Think I'll have to check round the shops for a couple of Airfix kits to keep the memory alive. (that and a couple of pints should keep me happy for a little while  )


----------



## FLYBOYJ (Aug 31, 2006)




----------



## cheddar cheese (Aug 31, 2006)

In that case I think ill hold on to some of the unmade Airfix kits I have...


----------



## evangilder (Aug 31, 2006)

Damn shame.


----------



## Erich (Aug 31, 2006)

well that's the scuttlebutt of sorts. do not be surprised that there maybe a merger going on behind the scenes to revive what is left of the famous plastik firm. Humbrol paints as well has had some serious deficit probs and maybe under the same type of scrutiny ....... hmmmmmmmmm like car manufacteurs


----------



## Matt308 (Aug 31, 2006)

Too bad.

I still have a few left and should go dig them up just to see what I have. By recollection, I have the old Lancaster Dam Buster, Cessna Skymaster? FAC (dual pusher and puller props), and some others that I can't recall off the top of my head.

While not the best models, they were certainly the right price at the time for a poor lad making minimum wage slinging pizzas.


----------



## k9kiwi (Aug 31, 2006)

Here is the full news

Airfix News No.1


----------



## loomaluftwaffe (Sep 1, 2006)

well, i have never really seen a real life airfix kit
it is rare in this country


----------



## Twitch (Sep 1, 2006)

In the 50s and 60s they sold the 1/72nd kits in the US packaged in plastic bags with cardboard top closures with holes for peg displays. They were rock bottom priced and had quite a variety of planes.


----------



## pbfoot (Sep 1, 2006)

Twitch said:


> In the 50s and 60s they sold the 1/72nd kits in the US packaged in plastic bags with cardboard top closures with holes for peg displays. They were rock bottom priced and had quite a variety of planes.


 Remember that distinctly as a little kid my first kit came in the bag 1/72 for about $.79 but that was big money for me it was a Gladiator and ever since then I've had a fear of struts in kits


----------



## oldmadbadger (Sep 1, 2006)

no really, i almost did ...

i made my first airfix model when i was 6 years old, 43 years ago, and it helped me through the "difficult years" which is why i saw no females until i was 15 years old ... living in a Siberian labour camp was no picnic, let me tell you, if it wasn't for my dambusters Lanc model I may have turned the other way and joined the navy ...

badger


----------



## the lancaster kicks ass (Sep 2, 2006)

> if it wasn't for my dambusters Lanc model I may have turned the other way and joined the navy ...

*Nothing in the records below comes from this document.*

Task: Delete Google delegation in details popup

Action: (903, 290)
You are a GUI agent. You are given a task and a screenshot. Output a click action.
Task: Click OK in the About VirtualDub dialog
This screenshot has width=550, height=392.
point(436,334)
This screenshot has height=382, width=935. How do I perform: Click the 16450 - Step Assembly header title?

but yes that is a shame, best stock up on the lancs now!


----------



## Twitch (Sep 5, 2006)

My 1st Airfix kit was a Bf 109G!!


----------



## syscom3 (Sep 5, 2006)

Anyone here remember the old Revell and Monogram models before they merged?

And the Aurora model's?


----------



## pbfoot (Sep 5, 2006)

syscom3 said:


> Anyone here remember the old Revell and Monogram models before they merged?
> 
> And the Aurora model's?


revell and aurora and hawk were scrap but Monogram were always on top til the Japanese started playing in north America


----------



## loomaluftwaffe (Sep 6, 2006)

yup, and the Japanese are still alive and kickin, good thing i live near Japan, China and Korea hehehe


----------



## Bf109_g (Oct 15, 2006)




----------



## ndicki (Oct 15, 2006)

I'm not surprised, though - the investment they made, over recent years, has been minimal; one kit a year? Not much more than that. And continuing to churn out models which were iffy 30 years ago when I wor a lad, at the same price as the beautifully made, nicely engraved Revell or Italeri ones that have come out recently, well, they're joking. Sooner or later this was going to happen. 

Pity, though, because I always feel a twinge of nostalgia when I see the same boxart 30 years on, when I go to my local model-shop. But modelling is not about nostalgia.


----------



## Clave (Oct 16, 2006)

It's the end of an era


----------